Infantry regiment of the Confederate States Army

The 11th Arkansas Infantry Regiment, also known as the "Eleventh Arkansas", was an infantry formation of the Confederate States Army during the American Civil War.

Following the regiment's surrender during the Battle of Island No. 10, it was consolidated with Griffith's 17th Arkansas Infantry Regiment and mounted. Following the surrender of Port Hudson, some unit members returned to Arkansas and became part of Poe's Arkansas Cavalry Battalion and Logan's 11th Arkansas Cavalry Regiment.

== Formation ==
The regiment was organized in Saline County, Arkansas, in July 1861. The mustering officer for the regiment was George M. Holt, a Brigadier General of the Arkansas State Militia. The unit was composed of volunteer companies from the following counties:

- Company A – the "Saline Tornadoes" – Commanded by Captain M. Vance, Saline County, Arkansas.

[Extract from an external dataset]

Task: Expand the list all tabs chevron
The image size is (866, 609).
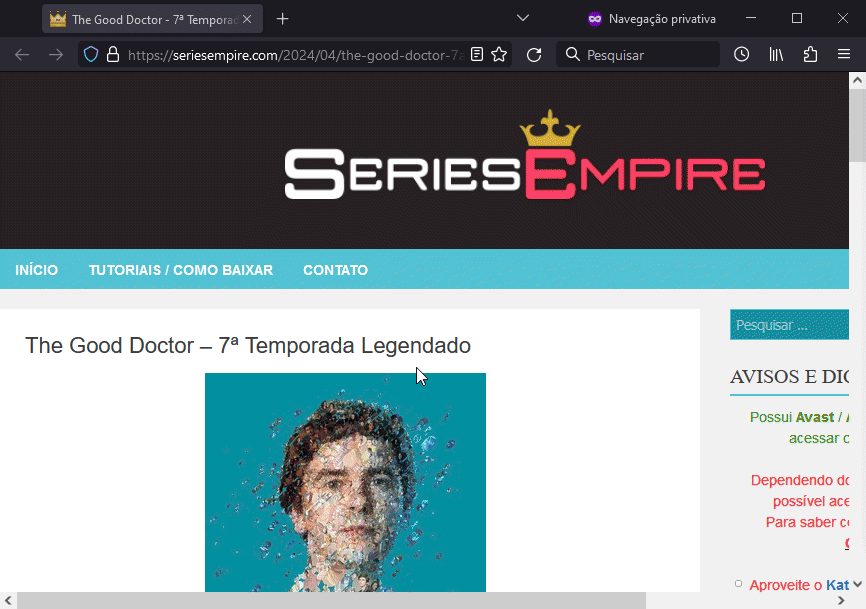Action: [x=522, y=19]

Captain Vance, and 1st Lieutenant M. A. Shepherd of this company had been commissioned as the company officers of Company D, 2nd Battalion, 18th Militia Regiment, Saline County on 10 May 1860. It is thought that they probably enrolled many of the men of this company in the Saline Tornados.
- Company B – the "Rough and Ready Riflemen" – Commanded by Captain J. Douglas, organized in Saline County, Arkansas.
- Company C – Commanded by Captain J. Sanders, organized in Saline County, Arkansas.
- Company D – the "Fairplay Riflemen" – Commanded by Captain Z. Philips, organized in Saline County, Arkansas.
- Company E – the "Falcon Guards" – Commanded by Captain J. Moss, organized in Columbia County, Arkansas.
- Company F – the "Saline Avengers" – Commanded by Captain L. Mauney, organized in Saline County, Arkansas. Captain Mauney of this company had been commissioned as the Company Commander of Company G, 2nd Battalion, 18th Militia Regiment, Saline County on 10 May 1860. It is thought that he probably enrolled many of the men of this company in the Saline Avengers.
- Company G – the "Camden Knights No. 2" – Commanded by Captain J. Logan, organized in Ouachita County, Arkansas.
- Company H – Commanded by Captain J. Matthews, organized in Columbia County, Arkansas.
- Company I – Commanded by Captain Anderson Cunningham, organized in Saline County, Arkansas.
- Company K – Commanded by Captain J. G. Johnson, organized in Saline County, Arkansas.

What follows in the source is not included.